If Your Christmas Is Bittersweet This Year… You’re Not Alone


Maybe this Christmas feels different for you too. Maybe someone is missing. Maybe a season of life has shifted. Maybe your traditions have changed. Maybe your heart just feels heavier than it used to.


Here’s what I want to tell you, gently and honestly, from experience:


You can be grateful and still feel sad. You can celebrate and still miss someone. You can love Christmas and still feel the ache of what’s gone.


One thing does not cancel the other.
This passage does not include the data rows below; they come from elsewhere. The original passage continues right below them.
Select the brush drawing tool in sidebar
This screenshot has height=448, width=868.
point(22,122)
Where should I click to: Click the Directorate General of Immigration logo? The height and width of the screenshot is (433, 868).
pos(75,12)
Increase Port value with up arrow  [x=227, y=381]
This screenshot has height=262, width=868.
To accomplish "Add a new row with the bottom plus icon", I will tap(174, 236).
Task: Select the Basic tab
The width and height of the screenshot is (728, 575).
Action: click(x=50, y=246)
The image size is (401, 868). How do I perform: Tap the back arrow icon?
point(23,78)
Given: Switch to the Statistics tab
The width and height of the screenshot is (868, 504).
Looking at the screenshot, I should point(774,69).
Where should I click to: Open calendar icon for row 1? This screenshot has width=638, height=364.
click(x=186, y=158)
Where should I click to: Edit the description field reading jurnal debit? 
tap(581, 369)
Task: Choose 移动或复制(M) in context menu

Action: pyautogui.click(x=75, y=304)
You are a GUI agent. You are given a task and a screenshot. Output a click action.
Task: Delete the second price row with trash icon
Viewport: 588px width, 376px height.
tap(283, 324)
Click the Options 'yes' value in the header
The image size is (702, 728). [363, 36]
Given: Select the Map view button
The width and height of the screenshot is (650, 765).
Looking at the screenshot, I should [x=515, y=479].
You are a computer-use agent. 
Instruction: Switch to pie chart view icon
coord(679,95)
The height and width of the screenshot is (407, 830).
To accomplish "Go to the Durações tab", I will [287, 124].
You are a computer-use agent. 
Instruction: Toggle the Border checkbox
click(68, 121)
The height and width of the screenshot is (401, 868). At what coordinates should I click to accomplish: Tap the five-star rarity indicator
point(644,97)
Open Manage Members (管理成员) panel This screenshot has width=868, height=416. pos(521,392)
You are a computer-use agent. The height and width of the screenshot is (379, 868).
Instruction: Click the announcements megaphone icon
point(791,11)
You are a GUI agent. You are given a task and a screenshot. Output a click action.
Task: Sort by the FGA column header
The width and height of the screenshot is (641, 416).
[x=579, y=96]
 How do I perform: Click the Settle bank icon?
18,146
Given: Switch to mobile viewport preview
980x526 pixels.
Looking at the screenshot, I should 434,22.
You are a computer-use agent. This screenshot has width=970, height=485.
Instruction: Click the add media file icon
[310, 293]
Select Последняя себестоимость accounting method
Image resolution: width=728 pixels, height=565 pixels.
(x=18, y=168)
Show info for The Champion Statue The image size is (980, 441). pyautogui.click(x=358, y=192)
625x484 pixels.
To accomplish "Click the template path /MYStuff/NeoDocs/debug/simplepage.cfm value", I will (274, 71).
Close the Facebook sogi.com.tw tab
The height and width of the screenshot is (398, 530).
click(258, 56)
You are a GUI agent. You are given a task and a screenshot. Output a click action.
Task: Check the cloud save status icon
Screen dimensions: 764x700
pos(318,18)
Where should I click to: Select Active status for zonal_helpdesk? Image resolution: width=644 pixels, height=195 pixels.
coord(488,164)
Both things simply coexist like joy wrapped in sorrow or hope wrapped in longing.


But through it all… never forget: God is near.



Final Thoughts


If this season feels bittersweet, I want you to remember this:


  • Grief doesn’t mean you are losing joy.

  • Joy doesn’t mean you are forgetting your grief.


You are allowed to feel both. You are allowed to move forward and still miss what once was. You are allowed to feel the beauty of Christmas and the ache of loss - all at the same time.


My prayer for you - and for myself - this Christmas is:


Heavenly Father, I ask that in Your kindness and love that You steady our hearts this Christmas season. Fill our homes with Your peace. Help us honor the ones we miss while embracing the hope that only You can bring. And please be with us through it all. In Jesus’ victorious Name I pray, Amen.


Merry Christmas. Remember, you’re not walking this season alone... and you never will.